Published: 23 June 2010



The G1-to-S transition of the cell cycle in the yeast Saccharomyces cerevisiae involves an extensive transcriptional program driven by transcription factors SBF (Swi4-Swi6) and MBF (Mbp1-Swi6). Activation of these factors ultimately depends on the G1 cyclin Cln3.


To determine the transcriptional targets of Cln3 and their dependence on SBF or MBF, we first have used DNA microarrays to interrogate gene expression upon Cln3 overexpression in synchronized cultures of strains lacking components of SBF and/or MBF. Secondly, we have integrated this expression dataset together with other heterogeneous data sources into a single probabilistic model based on Bayesian statistics.
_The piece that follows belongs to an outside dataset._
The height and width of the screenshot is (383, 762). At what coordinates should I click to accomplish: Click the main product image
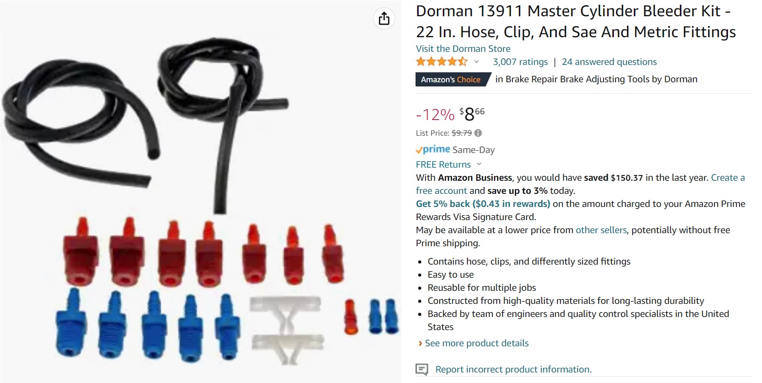pos(200,192)
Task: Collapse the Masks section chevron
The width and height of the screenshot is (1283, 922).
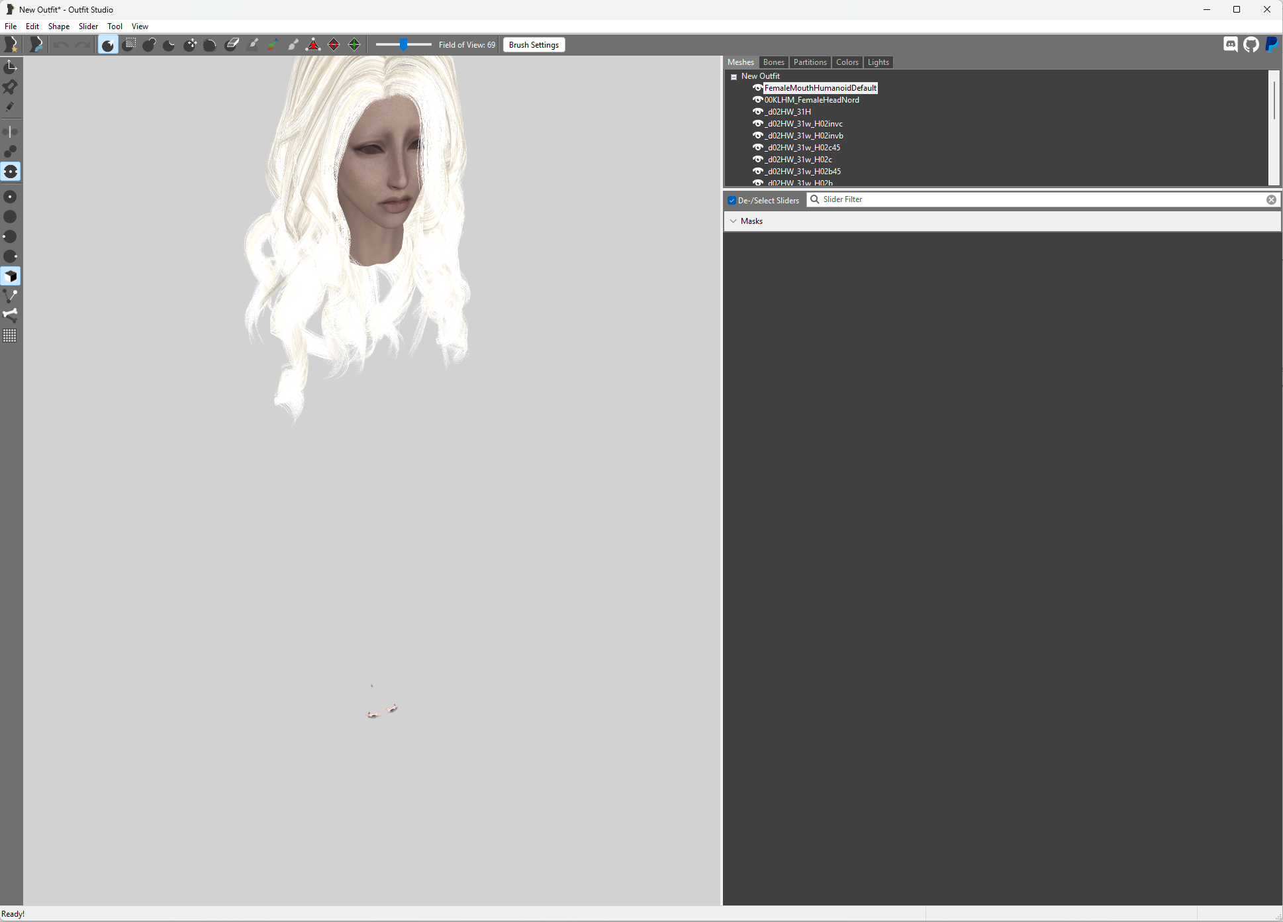Action: point(733,221)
Our analysis has produced more than 200 transcription factor-target assignments, validated by ChIP assays and by functional enrichment. Our predictions show higher internal coherence and predictive power than previous classifications. Our results support a model whereby SBF and MBF may be differentially activated by Cln3.


Integration of heterogeneous genome-wide datasets is key to building accurate transcriptional networks. By such integration, we provide here a reliable transcriptional network at the G1-to-S transition in the budding yeast cell cycle. Our results suggest that to improve the reliability of predictions we need to feed our models with more informative experimental data.